Bien évidemment, elle ne lui répondit pas. Cependant, son corps, comme éveillé par le son de ses chuchotements, se mit à se mouvoir pour montrer son approbation. Une de ses petites jambes s'entremêla à sa cuisse et la chaleur de son pubis se fit caressante quand elle exerça de petites pressions frénétiques en direction du ventre de son amant.

Rêvait-elle de lui pour que, même bordée par l'inconscience, elle cherche si désespérément l'union de leurs corps ?

L'humeur et les circonstances n'y étaient pas, pourtant sous les faibles ondulations de sa belle, le désir s'empara mécaniquement de Giorno. Assailli par un barreau de tous les diables, c'est à grand renfort de profondes respirations qu'il essaya de calmer son membre tumescent, obstinément dressé. Et pour ne pas céder à l'urgence de s'enfouir en elle, il finit par appuyer sa large main sur les fesses de Gigi, espérant ainsi lui faire cesser ses intolérables balancements de hanches. Il aurait pourtant été plus facile d'attraper une anguille à mains nues que de la forcer à l'immobilité. Même endormie, elle était aussi têtue qu'une mule, et mollement, elle s'était hissé sur le renflement de sa cuisse, s'y frottant avec ténacité.

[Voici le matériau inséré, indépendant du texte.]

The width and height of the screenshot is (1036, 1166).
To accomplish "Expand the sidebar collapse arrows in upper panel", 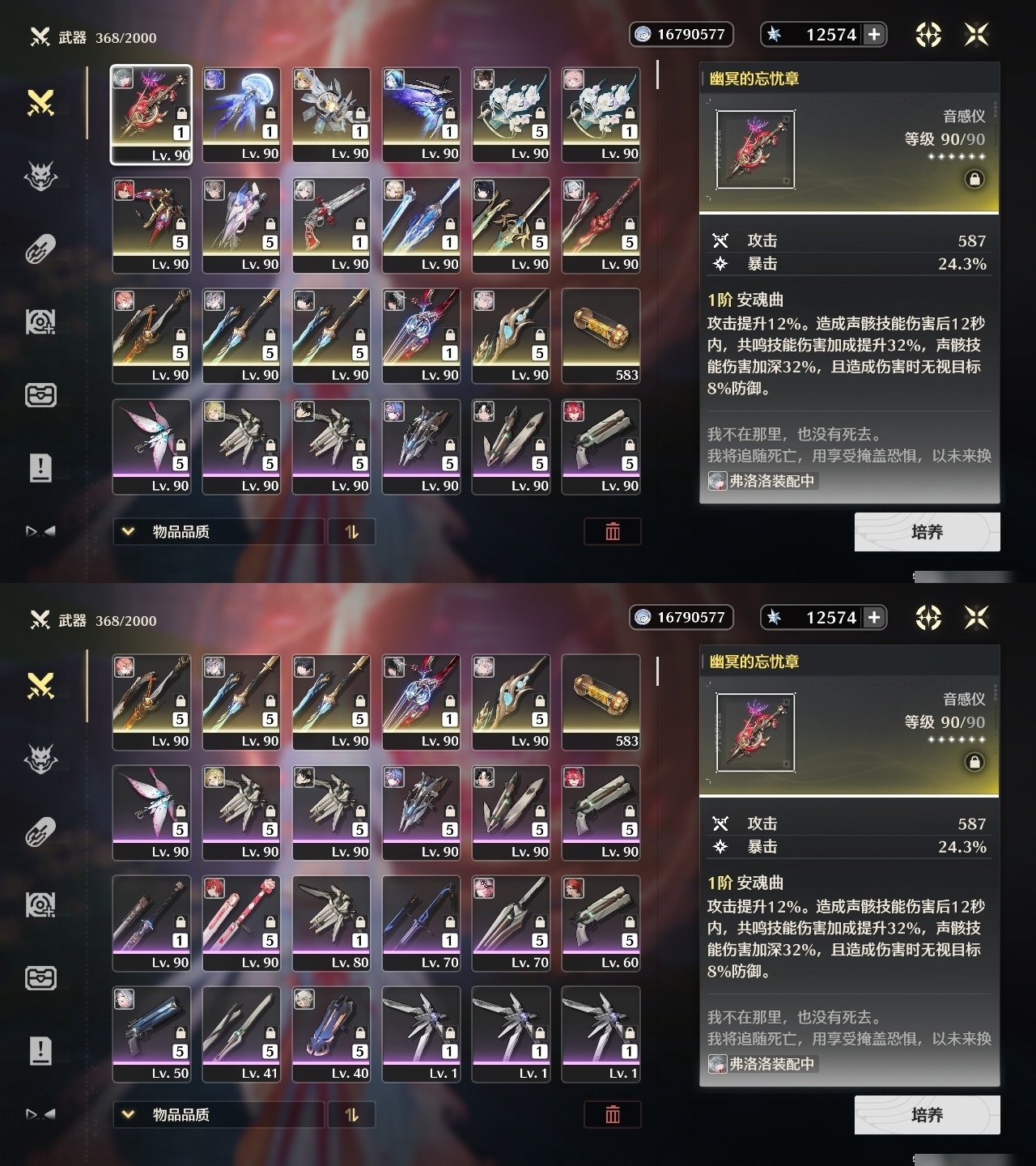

Giorno pouvait sentir les lèvres de sa vulve commencer à palpiter et à suinter contre son muscle tendu et sous cette danse tortueuse, la tentation de la retourner pour la fendre en deux devint presque obsédante.

Avant que ce ne soit à grands coups de reins déchaînés, il décida finalement de la réveiller en l'écartant de lui et en tapotant ses joues :

- Gigi, svegliati...

Geignarde, elle finit par ouvrir de petits yeux fins qui peinaient à défier la lumière tamisée de la chambre. En échec, elle alla aussitôt enfouir son visage tout contre le biceps de son beau vénitien pour retrouver la douce noirceur à laquelle il venait de l'arracher.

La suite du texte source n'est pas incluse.